▸ BRIEF: Your task is to filter the entries and copy every line containing the string "computer".
+++ PROVIDED MATERIAL
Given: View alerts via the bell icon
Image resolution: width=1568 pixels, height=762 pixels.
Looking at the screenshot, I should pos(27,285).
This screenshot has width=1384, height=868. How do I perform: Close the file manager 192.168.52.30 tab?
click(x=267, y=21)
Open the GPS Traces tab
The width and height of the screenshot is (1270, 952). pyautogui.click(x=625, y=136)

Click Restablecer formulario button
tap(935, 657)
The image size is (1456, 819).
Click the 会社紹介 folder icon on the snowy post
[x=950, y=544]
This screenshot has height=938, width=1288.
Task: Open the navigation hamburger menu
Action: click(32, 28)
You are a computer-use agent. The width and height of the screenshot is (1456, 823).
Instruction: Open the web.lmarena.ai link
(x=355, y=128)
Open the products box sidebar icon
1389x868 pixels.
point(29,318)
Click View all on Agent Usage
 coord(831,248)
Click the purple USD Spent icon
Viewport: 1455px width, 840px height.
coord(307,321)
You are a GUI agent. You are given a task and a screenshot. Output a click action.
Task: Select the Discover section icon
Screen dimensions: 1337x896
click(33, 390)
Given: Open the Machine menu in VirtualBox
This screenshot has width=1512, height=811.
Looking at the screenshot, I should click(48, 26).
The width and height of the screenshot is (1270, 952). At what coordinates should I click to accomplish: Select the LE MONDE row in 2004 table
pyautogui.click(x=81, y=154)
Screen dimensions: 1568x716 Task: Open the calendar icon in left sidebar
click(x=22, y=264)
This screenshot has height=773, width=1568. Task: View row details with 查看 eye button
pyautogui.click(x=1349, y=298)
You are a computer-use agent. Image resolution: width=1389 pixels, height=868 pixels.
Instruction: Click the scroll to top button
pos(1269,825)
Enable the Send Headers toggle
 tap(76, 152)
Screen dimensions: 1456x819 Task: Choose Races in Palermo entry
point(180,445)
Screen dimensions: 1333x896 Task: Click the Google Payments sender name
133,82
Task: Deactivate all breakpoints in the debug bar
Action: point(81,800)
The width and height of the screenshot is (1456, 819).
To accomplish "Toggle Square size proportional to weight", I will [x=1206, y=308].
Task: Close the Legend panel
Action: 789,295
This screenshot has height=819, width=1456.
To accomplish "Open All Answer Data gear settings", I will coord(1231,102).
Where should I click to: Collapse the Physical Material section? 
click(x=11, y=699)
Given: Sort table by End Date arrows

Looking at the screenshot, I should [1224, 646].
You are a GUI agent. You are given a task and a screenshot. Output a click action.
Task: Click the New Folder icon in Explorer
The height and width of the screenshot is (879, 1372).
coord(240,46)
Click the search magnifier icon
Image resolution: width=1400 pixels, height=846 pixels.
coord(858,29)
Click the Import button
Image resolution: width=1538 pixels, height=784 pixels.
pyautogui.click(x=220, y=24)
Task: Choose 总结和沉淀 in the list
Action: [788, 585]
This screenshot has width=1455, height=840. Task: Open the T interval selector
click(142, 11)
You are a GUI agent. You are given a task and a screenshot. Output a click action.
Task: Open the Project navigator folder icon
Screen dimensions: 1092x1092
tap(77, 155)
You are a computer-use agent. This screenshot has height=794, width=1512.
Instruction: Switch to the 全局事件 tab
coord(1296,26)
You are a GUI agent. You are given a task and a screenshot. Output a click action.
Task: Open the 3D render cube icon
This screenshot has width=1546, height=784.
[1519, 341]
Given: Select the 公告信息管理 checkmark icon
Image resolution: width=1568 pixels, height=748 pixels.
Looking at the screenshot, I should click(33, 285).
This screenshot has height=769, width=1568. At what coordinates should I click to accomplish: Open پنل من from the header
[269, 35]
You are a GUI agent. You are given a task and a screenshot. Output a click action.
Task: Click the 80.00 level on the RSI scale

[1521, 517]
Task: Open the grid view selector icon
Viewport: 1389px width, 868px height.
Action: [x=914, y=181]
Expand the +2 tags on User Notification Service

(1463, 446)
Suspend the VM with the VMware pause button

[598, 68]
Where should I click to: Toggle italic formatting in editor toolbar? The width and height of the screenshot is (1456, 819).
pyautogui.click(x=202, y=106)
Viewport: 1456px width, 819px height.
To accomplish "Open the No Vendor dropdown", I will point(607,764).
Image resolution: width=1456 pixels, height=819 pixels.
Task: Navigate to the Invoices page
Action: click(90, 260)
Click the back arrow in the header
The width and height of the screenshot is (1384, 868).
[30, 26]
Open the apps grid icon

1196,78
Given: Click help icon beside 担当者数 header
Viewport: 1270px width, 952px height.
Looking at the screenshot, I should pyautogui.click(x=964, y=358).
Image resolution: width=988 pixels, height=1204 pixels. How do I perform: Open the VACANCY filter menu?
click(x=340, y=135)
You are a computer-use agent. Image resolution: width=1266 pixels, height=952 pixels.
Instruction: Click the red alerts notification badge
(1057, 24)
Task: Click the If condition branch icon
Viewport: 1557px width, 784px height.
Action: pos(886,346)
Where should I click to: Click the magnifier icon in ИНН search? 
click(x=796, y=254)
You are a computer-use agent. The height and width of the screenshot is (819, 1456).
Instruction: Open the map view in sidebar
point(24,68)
++++++
▸ YOUR RESPONSE:
You are a computer-use agent. The width and height of the screenshot is (1456, 823).
You are a computer-use agent. Image resolution: width=1389 pixels, height=868 pixels.
You are a computer-use agent. This screenshot has height=794, width=1512.
You are a computer-use agent. Image resolution: width=1266 pixels, height=952 pixels.
You are a computer-use agent. The height and width of the screenshot is (819, 1456).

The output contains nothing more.